Many of us who have seen the construction stages of the Cascade Bike Ped bridge, have been impatiently waiting for this to be finished. It carried a pretty hefty price tag, almost as much as a few hundred yards of Capital Circle, but now we can enjoy passing over this unique bridge connecting Capital Cascade Park with FAMU Way, constituting a crucial section of the Capital Cascade Trail that will connect downtown Tallahassee to the city of St Marks with a continuous multi-use trail. For those that have not been on the bridge and on FAMU Way, you should certainly give it a try. And you will count, literally. There is an official bike and pedestrian counter on the bridge. You’ll see that the city and the Blueprint folks have not forgotten about bicycles. There’s 2 bike repair stations along the trail along FAMU Way, as well as some misters. Certainly a great addition to Tallahassee, which recently made the list of the 50 Best Bike Cities in Bicycling Magazine.

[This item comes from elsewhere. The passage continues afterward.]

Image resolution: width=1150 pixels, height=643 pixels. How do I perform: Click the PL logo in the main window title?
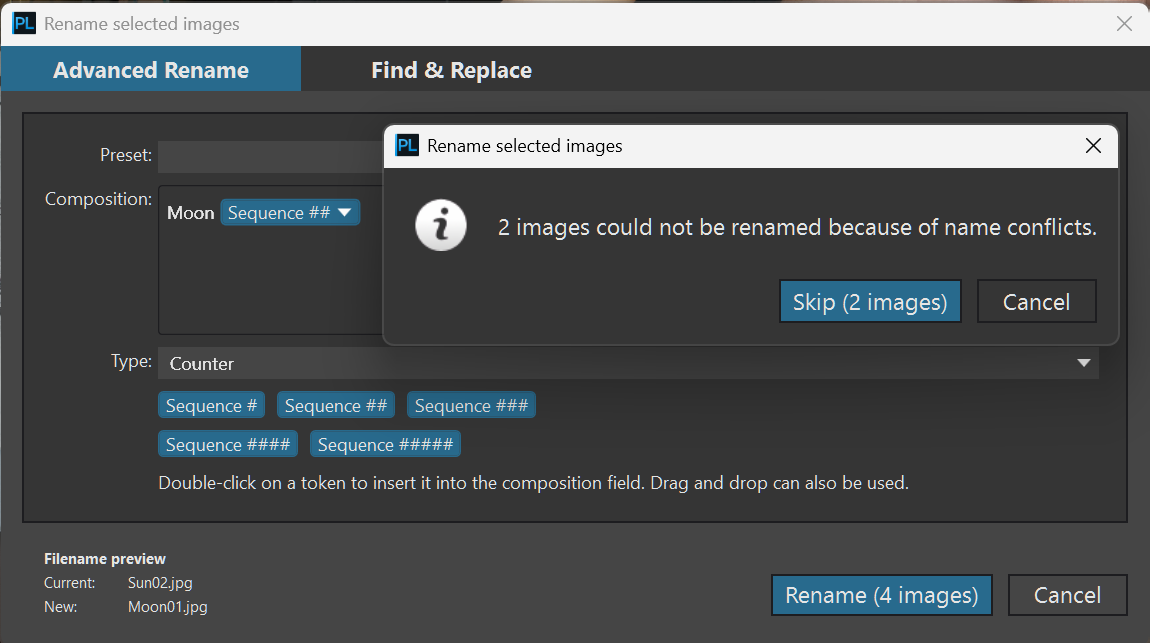[25, 24]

The 2016 National Bike Challenge has just kicked off on May 1st. This fun program is organized by the People for Bikes with the goal of getting more people on the bike for both recreation and transportation. As the challenge aims to change our transportation habits, it runs for five whole months from May 1st to September 30th.

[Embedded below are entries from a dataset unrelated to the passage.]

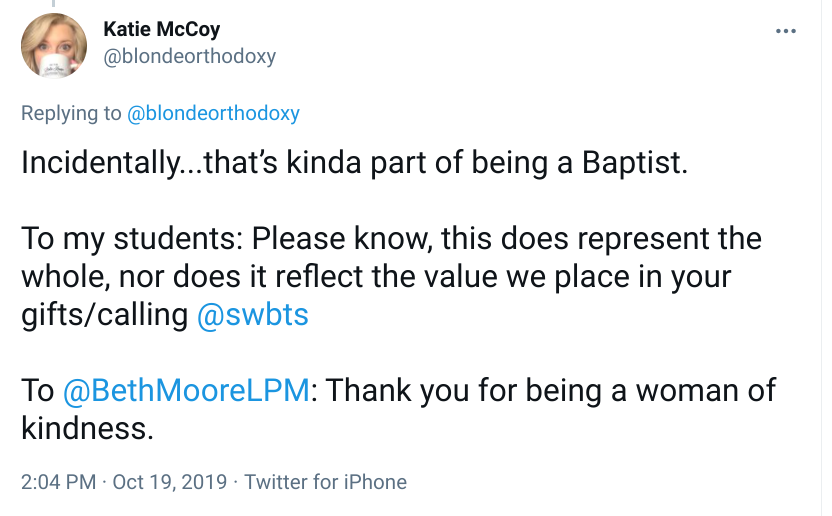Viewport: 832px width, 516px height.
Task: Click Katie McCoy's profile avatar
Action: click(53, 45)
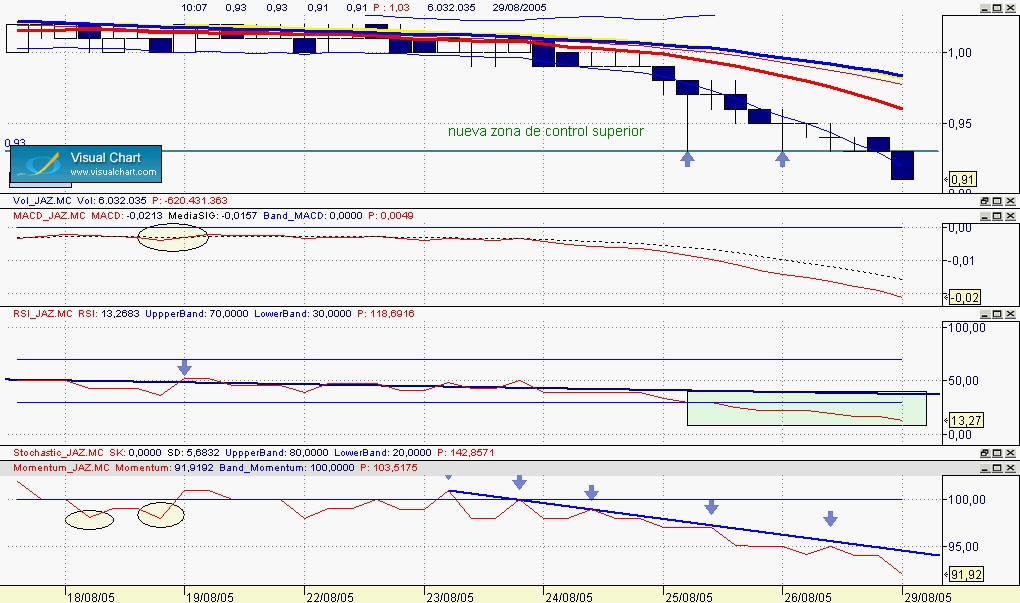Select the blue down arrow in RSI panel
The width and height of the screenshot is (1020, 603).
[184, 367]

You should sign up, but this is also a great opportunity to get your family, friends, and colleaques to sign up to get them on the bike more often.
Getting more people riding in and around Tallahassee is one of the goals of the Capital City Cyclists and we are therefor hosting the local part of the challenge. We’re covering the counties of Gadsden, Jefferson, Leon, and Wakulla. It’s free, and there are great prizes to win. It’s also fun to see how you and your workplace or team is doing with respect to the rest of Tallahassee and the rest of the country.

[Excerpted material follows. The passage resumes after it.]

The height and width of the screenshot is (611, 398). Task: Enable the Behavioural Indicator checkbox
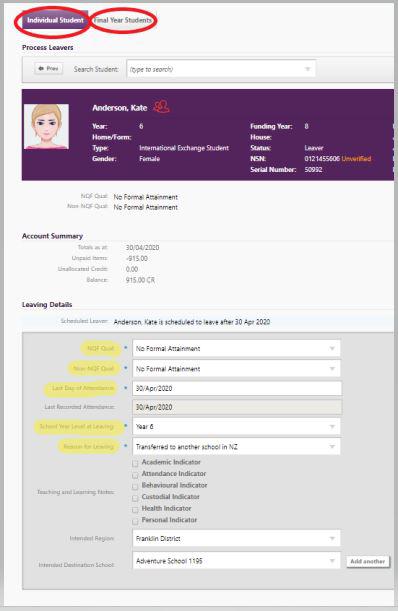pyautogui.click(x=135, y=487)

Just go to www.nationalbikechallenge.org and sign up. You can join existing teams, or you can start your own team. Also, look for your workplace and/or school, or consider becoming the coordinator for your school or workplace.
The challenge runs from May to the end of September, and each month there are prizes to win. The rules are simple, 20 point for each day you ride, and one point for each mile you ride. You can log your miles manually, or use your smartphone or Garmin GPS device to upload your rides to endomondo, mapmyride, and also Stava !! The bike challenge website can then sync the rides you enter there. While all rides count towards points, miles, and calories burnt, miles you ride instead or using your car for transportation count towards dollars and CO2 saved, so you can keep track of your savings and your reduced CO2 footprint.
Those that participated last year had great fun with the challenge. It’s a great and free way of contributing to the cause. Give it a try yourself and spread the word among you colleagues and friends! Go to www.nationalbikechallenge.org and sign up!
If you care about transportation and have some time to spare, you can help decide the regions transportation priorities. This is close to the last possibility of providing your input in the long range transportation plan. The Capital Region Transportation Planning Agency (CRTPA) is now finalizing the list of projects that our region will try to get (partially) funded with state and federal dollars. This list will not change much in the next five years until the next long range plan, and it’s important that missing links for cyclists are included in this list.
The current draft list of bicycle and pedestrian projects can be found here, and the draft list of proposed roadway projects here. These lists are very much reduced from the original list of about 1500 projects. Some of these projects were duplicates, others were already under construction while some have already been funded. There is also a long list of bicycle and pedestrian projects that are expected to cost less than $300,000.00, and which are supposed to vie for a very limited amount of federal and state dollars dedicated mainly to bicycles and pedestrian projects. But a large number of suggested projects in what the planners refer to as the opportunity plan have been relegated to a longish list of projects called miscellaneous projects. The idea is that these projects are mostly maintenance of existing facilities in which the CRTPA has very little say. You can find that list here. What is of concern for cyclists is that a large number of projects concern the addition of paved shoulders on various roads. While the state currently as a rule adds paved shoulders to state roads when they are up for resurfacing, that does not seem to be the case for county roads like Tram road. If you share my concern about that, please let the CRTPA know.
All comments with respect to the draft lists should be provided soon, preferably before March 21. You can send your comments to Jack Kostrzewa (firstname.lastname@example.org), and I’d appreciate if you copy us on that as well (email@example.com).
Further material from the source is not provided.